In [1]:
# Package imports
import pandas as pd
from sklearn.model_selection import train_test_split

from sklearn.linear_model import LinearRegression
from sklearn.metrics import mean_squared_error, mean_absolute_error, r2_score
from sklearn.model_selection import train_test_split, cross_val_score

import statsmodels.api as sm

from sklearn.ensemble import RandomForestRegressor
from sklearn.metrics import mean_absolute_error, r2_score
from sklearn.model_selection import cross_val_score

from xgboost import XGBRegressor

In [2]:
# Import data
modeling_data = pd.read_csv("data/final_modeling_data.csv")

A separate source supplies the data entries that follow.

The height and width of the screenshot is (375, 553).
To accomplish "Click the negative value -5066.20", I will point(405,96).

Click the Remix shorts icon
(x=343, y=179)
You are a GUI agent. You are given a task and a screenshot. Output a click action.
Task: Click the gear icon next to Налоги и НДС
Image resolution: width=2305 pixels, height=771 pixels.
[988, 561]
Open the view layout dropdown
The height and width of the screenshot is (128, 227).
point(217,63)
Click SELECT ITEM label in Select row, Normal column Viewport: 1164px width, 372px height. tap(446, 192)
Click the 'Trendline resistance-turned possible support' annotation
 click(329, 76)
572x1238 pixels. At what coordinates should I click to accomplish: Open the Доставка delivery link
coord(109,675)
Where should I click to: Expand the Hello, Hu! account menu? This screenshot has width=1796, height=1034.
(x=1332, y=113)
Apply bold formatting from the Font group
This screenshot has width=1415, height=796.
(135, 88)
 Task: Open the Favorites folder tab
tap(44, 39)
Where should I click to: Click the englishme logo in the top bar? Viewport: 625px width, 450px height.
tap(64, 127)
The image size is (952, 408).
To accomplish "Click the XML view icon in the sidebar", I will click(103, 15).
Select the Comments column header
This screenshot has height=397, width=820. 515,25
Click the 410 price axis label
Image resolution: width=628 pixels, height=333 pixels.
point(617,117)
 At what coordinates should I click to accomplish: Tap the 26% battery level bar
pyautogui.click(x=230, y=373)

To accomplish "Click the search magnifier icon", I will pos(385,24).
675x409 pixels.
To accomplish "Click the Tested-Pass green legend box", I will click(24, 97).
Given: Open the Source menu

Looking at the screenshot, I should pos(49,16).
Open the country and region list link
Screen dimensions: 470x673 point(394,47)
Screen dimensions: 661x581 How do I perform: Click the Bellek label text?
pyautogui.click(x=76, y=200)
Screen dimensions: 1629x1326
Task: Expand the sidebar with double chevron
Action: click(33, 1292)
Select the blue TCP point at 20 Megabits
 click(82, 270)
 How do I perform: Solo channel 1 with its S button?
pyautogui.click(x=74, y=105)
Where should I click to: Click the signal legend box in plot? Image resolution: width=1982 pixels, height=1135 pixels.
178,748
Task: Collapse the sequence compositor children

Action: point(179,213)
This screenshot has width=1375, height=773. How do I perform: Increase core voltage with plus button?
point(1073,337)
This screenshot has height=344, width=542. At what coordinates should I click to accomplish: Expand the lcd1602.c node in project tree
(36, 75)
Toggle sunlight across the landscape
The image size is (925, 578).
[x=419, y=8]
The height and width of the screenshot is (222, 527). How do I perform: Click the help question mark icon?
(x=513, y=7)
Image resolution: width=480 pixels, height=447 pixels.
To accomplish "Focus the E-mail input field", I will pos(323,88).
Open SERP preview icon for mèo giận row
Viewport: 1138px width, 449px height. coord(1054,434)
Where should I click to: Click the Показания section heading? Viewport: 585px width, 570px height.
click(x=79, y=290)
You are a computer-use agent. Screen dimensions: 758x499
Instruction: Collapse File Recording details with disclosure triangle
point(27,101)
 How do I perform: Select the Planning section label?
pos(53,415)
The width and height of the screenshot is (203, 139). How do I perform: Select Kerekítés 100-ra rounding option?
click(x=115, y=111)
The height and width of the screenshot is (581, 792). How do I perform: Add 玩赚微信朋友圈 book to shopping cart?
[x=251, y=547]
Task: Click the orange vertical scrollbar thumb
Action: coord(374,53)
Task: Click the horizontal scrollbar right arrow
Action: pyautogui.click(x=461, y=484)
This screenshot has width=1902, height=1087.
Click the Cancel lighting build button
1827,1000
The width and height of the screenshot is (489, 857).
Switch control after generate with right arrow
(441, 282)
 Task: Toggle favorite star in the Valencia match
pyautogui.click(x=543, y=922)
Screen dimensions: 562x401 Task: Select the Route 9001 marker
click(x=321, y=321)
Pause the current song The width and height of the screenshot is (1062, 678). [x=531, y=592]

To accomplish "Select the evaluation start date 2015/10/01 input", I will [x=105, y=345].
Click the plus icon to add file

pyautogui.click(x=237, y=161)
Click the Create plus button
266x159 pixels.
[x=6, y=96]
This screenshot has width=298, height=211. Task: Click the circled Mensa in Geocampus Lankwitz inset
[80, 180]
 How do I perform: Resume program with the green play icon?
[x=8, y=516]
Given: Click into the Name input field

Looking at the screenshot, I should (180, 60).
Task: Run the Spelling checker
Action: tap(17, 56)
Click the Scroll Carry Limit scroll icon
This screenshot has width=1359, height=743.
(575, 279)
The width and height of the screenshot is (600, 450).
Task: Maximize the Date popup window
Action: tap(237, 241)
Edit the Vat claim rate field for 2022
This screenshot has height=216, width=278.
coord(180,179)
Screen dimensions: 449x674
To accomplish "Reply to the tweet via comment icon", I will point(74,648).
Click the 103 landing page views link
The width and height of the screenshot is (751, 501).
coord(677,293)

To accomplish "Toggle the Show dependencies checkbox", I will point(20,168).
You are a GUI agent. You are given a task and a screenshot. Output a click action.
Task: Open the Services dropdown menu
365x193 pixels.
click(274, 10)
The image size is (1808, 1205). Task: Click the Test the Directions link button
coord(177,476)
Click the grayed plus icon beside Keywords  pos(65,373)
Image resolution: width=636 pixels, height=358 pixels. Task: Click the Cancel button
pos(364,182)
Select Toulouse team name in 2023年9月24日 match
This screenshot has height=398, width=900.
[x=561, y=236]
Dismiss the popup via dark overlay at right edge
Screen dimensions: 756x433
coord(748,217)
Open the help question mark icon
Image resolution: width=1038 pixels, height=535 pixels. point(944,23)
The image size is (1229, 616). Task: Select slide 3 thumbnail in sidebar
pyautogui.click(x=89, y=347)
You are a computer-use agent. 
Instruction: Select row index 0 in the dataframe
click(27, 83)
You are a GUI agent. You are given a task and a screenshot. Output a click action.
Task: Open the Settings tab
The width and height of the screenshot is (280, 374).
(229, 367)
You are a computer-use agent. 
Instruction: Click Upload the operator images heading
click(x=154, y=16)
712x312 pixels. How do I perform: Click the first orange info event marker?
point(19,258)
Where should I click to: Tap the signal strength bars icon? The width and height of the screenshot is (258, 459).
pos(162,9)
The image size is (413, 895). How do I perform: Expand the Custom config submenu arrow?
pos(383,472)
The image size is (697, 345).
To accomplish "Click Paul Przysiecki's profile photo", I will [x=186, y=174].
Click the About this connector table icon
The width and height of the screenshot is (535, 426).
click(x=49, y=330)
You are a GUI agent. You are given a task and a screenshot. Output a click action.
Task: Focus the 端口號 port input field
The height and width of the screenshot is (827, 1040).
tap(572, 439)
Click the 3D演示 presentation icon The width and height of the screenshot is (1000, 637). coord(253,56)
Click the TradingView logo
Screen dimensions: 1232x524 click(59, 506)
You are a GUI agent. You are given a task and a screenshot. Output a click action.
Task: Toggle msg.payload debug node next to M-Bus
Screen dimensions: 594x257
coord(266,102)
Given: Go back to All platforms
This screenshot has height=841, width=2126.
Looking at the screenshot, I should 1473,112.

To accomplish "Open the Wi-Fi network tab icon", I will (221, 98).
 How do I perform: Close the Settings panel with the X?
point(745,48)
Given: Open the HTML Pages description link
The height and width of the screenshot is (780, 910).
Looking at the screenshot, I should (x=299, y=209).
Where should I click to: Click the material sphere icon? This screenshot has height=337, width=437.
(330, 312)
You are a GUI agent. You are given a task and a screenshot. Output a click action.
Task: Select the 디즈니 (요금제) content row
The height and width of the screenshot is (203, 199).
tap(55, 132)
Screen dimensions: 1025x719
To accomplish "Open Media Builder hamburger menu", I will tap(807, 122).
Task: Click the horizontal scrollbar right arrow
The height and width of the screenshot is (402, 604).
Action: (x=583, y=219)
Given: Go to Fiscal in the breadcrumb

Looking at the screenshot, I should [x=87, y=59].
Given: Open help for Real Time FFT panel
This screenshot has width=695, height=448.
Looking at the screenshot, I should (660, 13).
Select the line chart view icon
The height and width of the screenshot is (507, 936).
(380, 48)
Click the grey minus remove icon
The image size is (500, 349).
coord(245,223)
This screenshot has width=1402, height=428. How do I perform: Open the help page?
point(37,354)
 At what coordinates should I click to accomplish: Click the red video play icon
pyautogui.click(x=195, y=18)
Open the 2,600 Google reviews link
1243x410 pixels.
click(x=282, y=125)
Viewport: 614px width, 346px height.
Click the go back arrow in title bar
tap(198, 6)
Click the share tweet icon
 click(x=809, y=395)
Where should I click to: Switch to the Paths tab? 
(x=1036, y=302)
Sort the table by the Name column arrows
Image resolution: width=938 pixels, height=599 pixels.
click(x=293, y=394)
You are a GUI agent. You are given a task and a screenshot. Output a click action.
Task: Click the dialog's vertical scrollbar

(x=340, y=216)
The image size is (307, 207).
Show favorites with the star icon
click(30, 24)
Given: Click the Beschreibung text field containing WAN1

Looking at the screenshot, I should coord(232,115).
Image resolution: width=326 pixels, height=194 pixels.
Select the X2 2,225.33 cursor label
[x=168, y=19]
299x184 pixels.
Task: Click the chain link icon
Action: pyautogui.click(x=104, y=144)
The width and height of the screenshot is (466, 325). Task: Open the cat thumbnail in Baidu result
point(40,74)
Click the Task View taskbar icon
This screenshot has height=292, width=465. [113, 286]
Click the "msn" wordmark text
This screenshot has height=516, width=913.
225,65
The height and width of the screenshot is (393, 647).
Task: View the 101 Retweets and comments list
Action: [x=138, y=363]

# All X vars and the Y variable
only_cols = ['delay_minutes', 'dispatch_hour', 'dispatch_day', 'job_type_encoded', 'traffic_level_encoded', 'temperature_normalized', 'precipitation_normalized']
modeling_data = modeling_data[only_cols]



# statsmodels package basic linear modeling

In [3]:
# Pre-train/test split for Statsmodels package data
X_stats = modeling_data.drop('delay_minutes', axis=1)
y_stats = modeling_data['delay_minutes']

# statsmodels constant term adjustment for intercept variable
X_stats = sm.add_constant(X_stats) 

# Train/test Split
X_train, X_test, y_train, y_test = train_test_split(
    X_stats, y_stats, test_size=0.2, random_state=42
)

# Fit regular regression using statsmodels
lin_mod_sm = sm.OLS(y_train, X_train).fit()
print(lin_mod_sm.summary())

# Create y-hat
# We must add_constant to X_test if not already done
y_pred_test_stats = lin_mod_sm.predict(X_test)

# MSE, MAE, R^2 values for this model
mse_sm = mean_squared_error(y_test, y_pred_test_stats)
mae_sm = mean_absolute_error(y_test, y_pred_test_stats)
r2_sm = r2_score(y_test, y_pred_test_stats)

print("\n=== Test data results ===")
print(f"MAE:  {mae_sm:.2f}")
print(f"MSE:  {mse_sm:.2f}")
print(f"RMSE: {mse_sm**0.5:.2f}")
print(f"R^2:  {r2_sm:.2f}")
# None of thse are significant here which is no surprise since the data is entirely random noise

                            OLS Regression Results                            
Dep. Variable:          delay_minutes   R-squared:                       0.009
Model:                            OLS   Adj. R-squared:                 -0.006
Method:                 Least Squares   F-statistic:                    0.6040
Date:                Sun, 26 Jan 2025   Prob (F-statistic):              0.727
Time:                        18:01:27   Log-Likelihood:                -1669.3
No. Observations:                 399   AIC:                             3353.
Df Residuals:                     392   BIC:                             3380.
Df Model:                           6                                         
Covariance Type:            nonrobust                                         
                               coef    std err          t      P>|t|      [0.025      0.975]
--------------------------------------------------------------------------------------------
const                   

# Linear regression using sklearn

In [4]:
# X and Y datasets
X = modeling_data.drop('delay_minutes', axis=1)
y = modeling_data['delay_minutes']

# Train/test split
X_train, X_test, y_train, y_test = train_test_split(
    X, y, test_size=0.2, random_state=42
)

# Fit model
lin_model = LinearRegression()
lin_model.fit(X_train, y_train)

# predict on test set to find out of sample fit
y_hat_test = lin_model.predict(X_test)

# MSE MAE, R^2 on test data
mse_lin = mean_squared_error(y_test, y_hat_test)
mae_lin = mean_absolute_error(y_test, y_hat_test)
r2_lin = r2_score(y_test, y_hat_test)

print("=== Basic LM using SKLearn ===")
print(f"Test MAE: {mae_lin:.2f}")
print(f"Test MSE: {mse_lin:.2f}")
print(f"Test RMSE: {mse_lin**0.5:.2f}")
print(f"Test R^2:  {r2_lin:.2f}")

# Cross-Validation RMSE
scores_lin = cross_val_score(lin_model, X, y, cv=5, scoring='neg_mean_squared_error')
rmse_cv_lin = (-scores_lin.mean())**0.5
print(f"CV RMSE (5-fold): {rmse_cv_lin:.2f}")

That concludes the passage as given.